The other day I read one of those books that holds a surprise on every page. Michael A. Morse's academic study, How the Celts Came to Britain: Druids, Ancient Skulls and the Birth of Archaeology (Tempus, 2005), stands our current understanding of the Celts on its head. The Celts, it turns out, didn't come to Britain thousands of years ago—with moonlit Druidic rituals held amidst the megaliths of Stonehenge. They only appeared in the imaginations of a succession of monks, antiquarians, philologists, and the like. As far as modern science can tell, there was no ancient group that knew itself as Celts. The Celts were not discovered—they were invented.
Morse shows how, examined closely, various definitions of the Celts are contradictory. Some historians claim to trace them everywhere, from Rome to Scotland. Others compete to find them in their purest form, such as on the most isolated rocks of the North Sea. Worse yet, 19th-century ideas about the Celts were tied to racial theories that, to this day, have political consequences. So much so that members of the current generation of archaeologists, doing so much to shatter the old views of the Celts, feel constrained to preface their studies with confessions of their own biases—much like white Americans writing about blacks.
I don't mention this to encourage you to weed books about the Celts, nor to make sure you add the new view to your collections. Just the opposite.
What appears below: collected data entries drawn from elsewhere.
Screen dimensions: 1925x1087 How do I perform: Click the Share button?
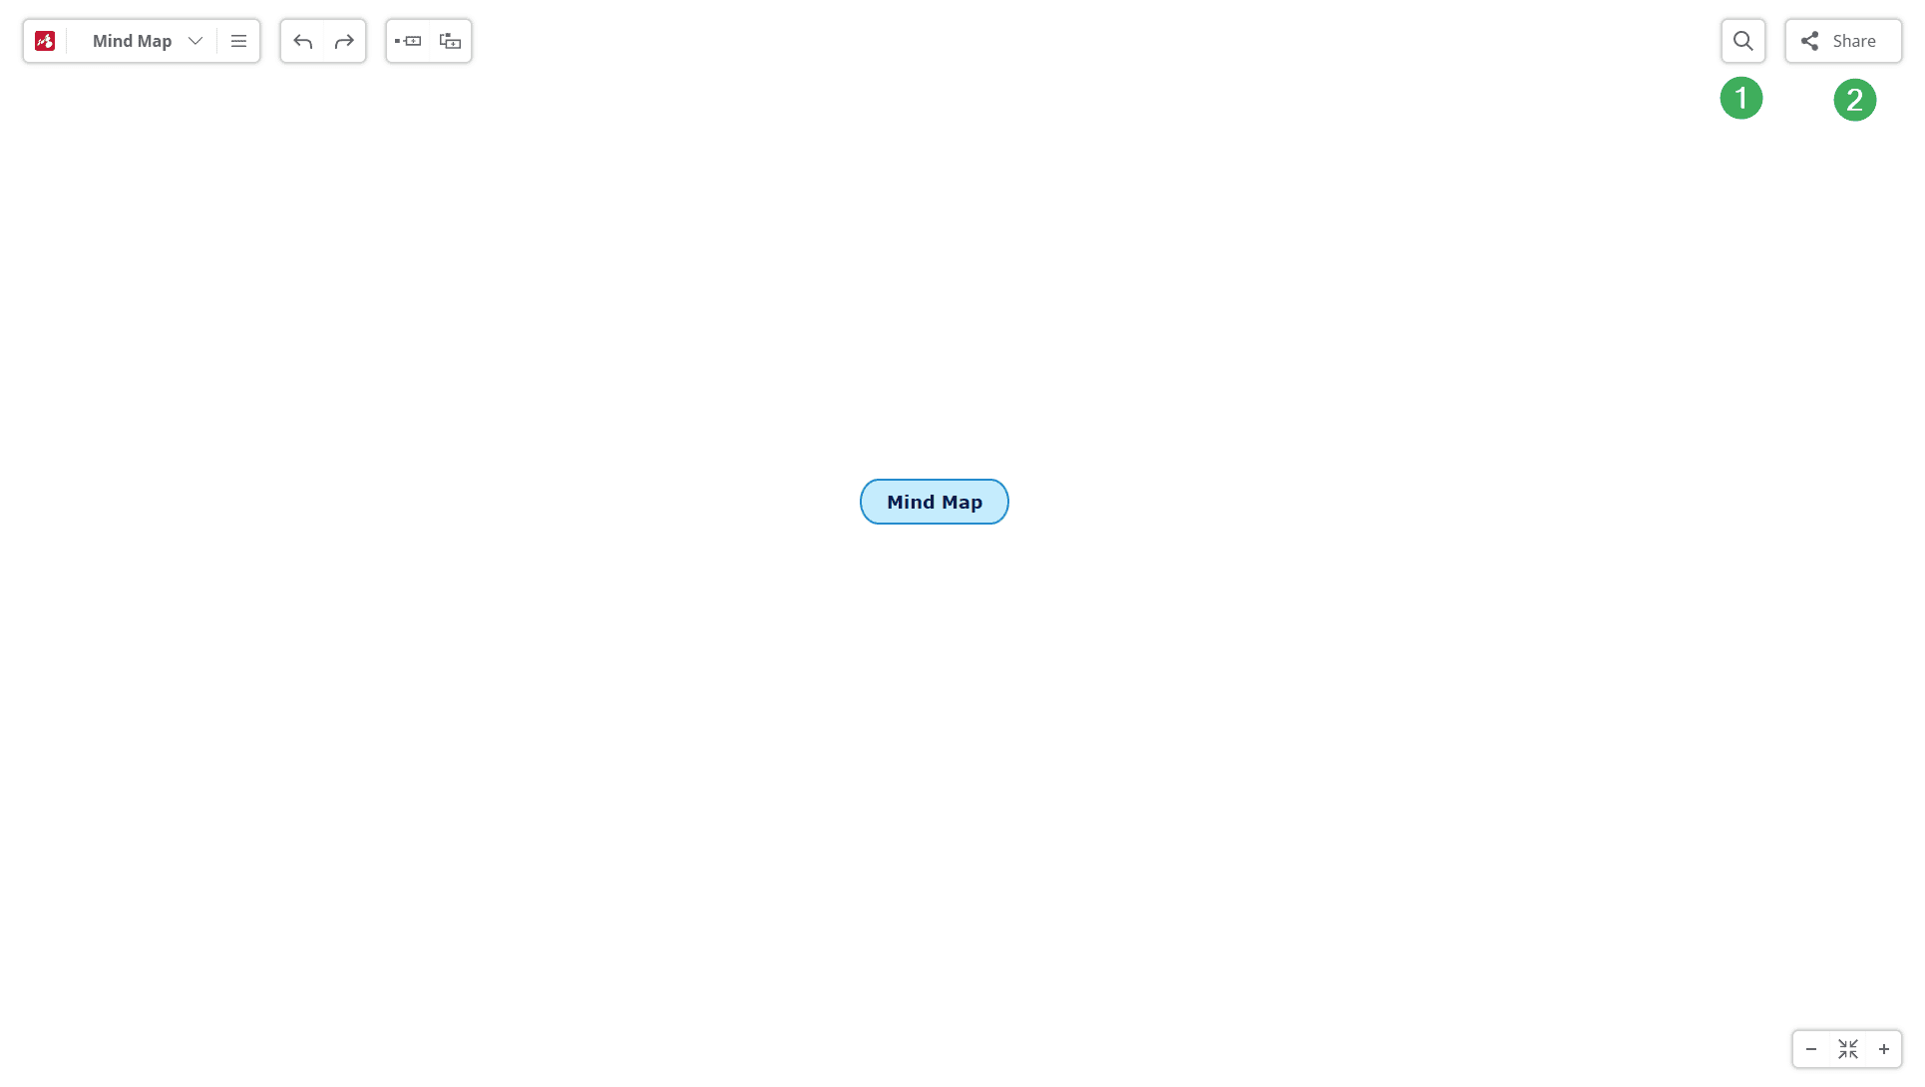(1843, 41)
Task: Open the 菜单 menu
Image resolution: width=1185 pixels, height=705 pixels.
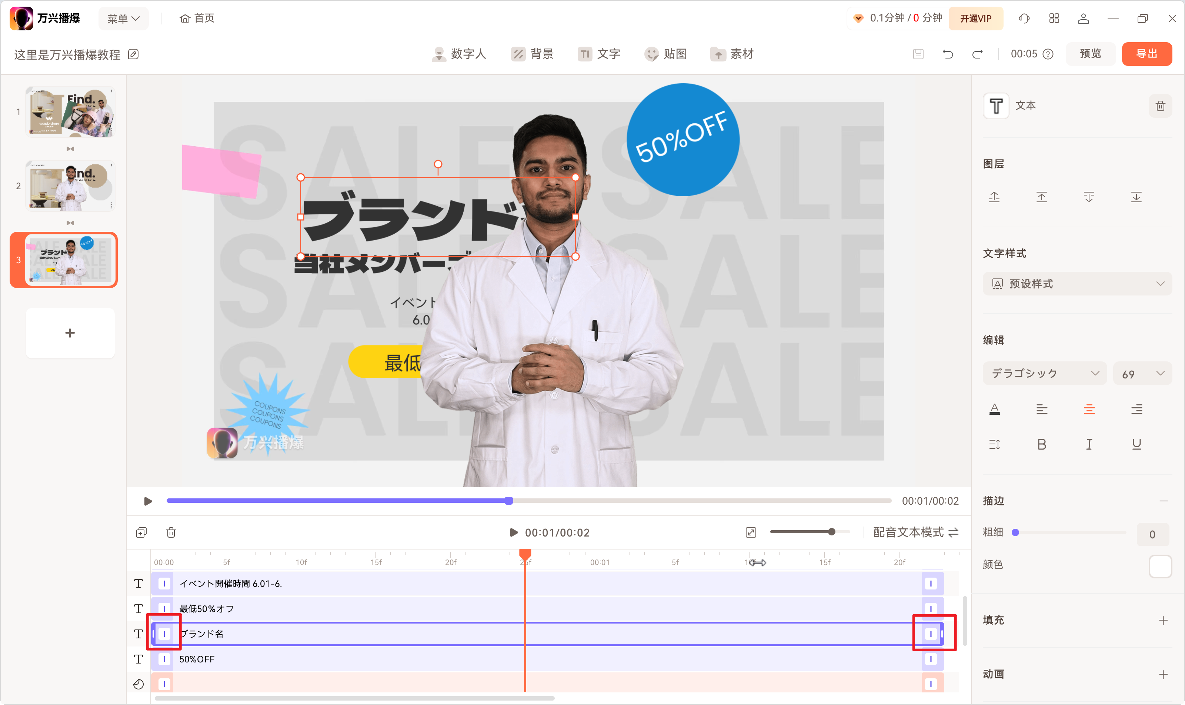Action: 123,18
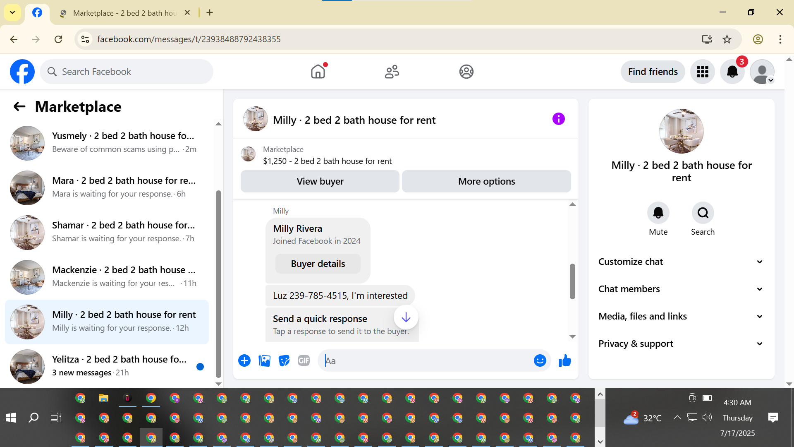Expand Media, files and links section
794x447 pixels.
tap(681, 316)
The very point of Morse's book is to trace how each stage of the invention of the Celts reflected the views of its time.
In the 15th century, for example, Annius of Viterbo traced the lineage of the early Britons to the sons of Noah, which also meant that advocates for languages such as Welsh argued that they were the first tongues spoken after the fall of Babel. Our knowledge of the world is just that, our knowledge—the world filtered through our ability to evaluate and perceive it. That is not to say that knowledge is merely subjective. In fact, the one thing we can certainly learn from Morse's study is that we are often wrong.
But when we talk to young readers, we often take the opposite view. We present history as a series of settled, unchanging facts, and we quickly gloss over any uncertainties. Instead of helping kids see that knowledge is an ongoing process, we act as if we already know everything. The one exception? Books about dinosaurs. Even there, while many books discuss changing theories, there's often a tone of regret—don't worry, this is unsettled, but we'll soon get it right. One wonderful exception is Boy, Were We Wrong About Dinosaurs! (Dutton, 2005) by Kathleen V. Kudlinski.
As I read Kudlinski's fine picture book to Sasha, my about-to-be-six-year-old son, he reacted the same way I did to Morse's book. Kudlinski's text kept pointing out how theories are built from clues and evidence, which prompted Sasha to question the evidence. When the author discussed dinosaur tracks, Sasha recalled reading something about the tools paleontologists use and wondered how they could lift a track. In fact, on nearly every page Sasha recalled something he had read elsewhere and compared that to what he was now reading. He realized, as he put it, that “we might still be wrong, after all, even now. This is just a theory.”
Perfect. Sasha's response was not an admission of defeat. It was the moment when the world opened up, ready for him to examine, test, and piece together in new ways. Now all children's book publishers need to do is to publish 1,000 other books filled with admissions of our errors, with space for new ideas. Or we could visit Stonehenge and wait for the Druids to return.